Lessons in parenting in hockey

My son and I have been going to hockey games for three years. He’s four!

Last year we had the moment of insight that the kid couldn’t actually see the game because he was too small. He never thought to say anything, and I never thought to ask. The poor kid went to something like 20+ games before we realized he wasn’t actually watching the game. No wonder he was bored!

One thing that always surprised me was why when the Sharks scored did he look terrified?

Last night I figured it out. A goal in a hockey game is like a random loud event to Nicholas. He has no idea why or how the goal got scored. The whole sequence appears random.

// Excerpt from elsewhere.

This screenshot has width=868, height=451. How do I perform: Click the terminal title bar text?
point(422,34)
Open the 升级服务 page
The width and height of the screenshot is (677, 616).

How did the least observant parent of the year figure this one out? Because Marleau scored on a break-a-way and Nicholas was standing and cheering. More importantly he was proud of the fact that he had raised his hands like everybody else at the same time! He was going: I raised my hands like everyone else…

The poor kid had been trying to figure out why all of these adults simultaneously stood up and cheered! And the reason he was freaked out was because it was like this room full that suddenly erupts – for no apparent reason – in a loud shout… I would be freaked out as well… And he was frustrated, I think, that he didn’t understand.

This is why baseball and soccer have such a broader following. A baseball game event is obvious. The ball is hit, the player runs. In soccer the pace is sufficiently slower that a neophyte fan can follow what happens. A hockey game, on the other hand, is a sequence of bounces, abrupt changes in motion followed by a goal and appears to inscrutable.

I think, maybe, now my kid is going to start enjoying the game.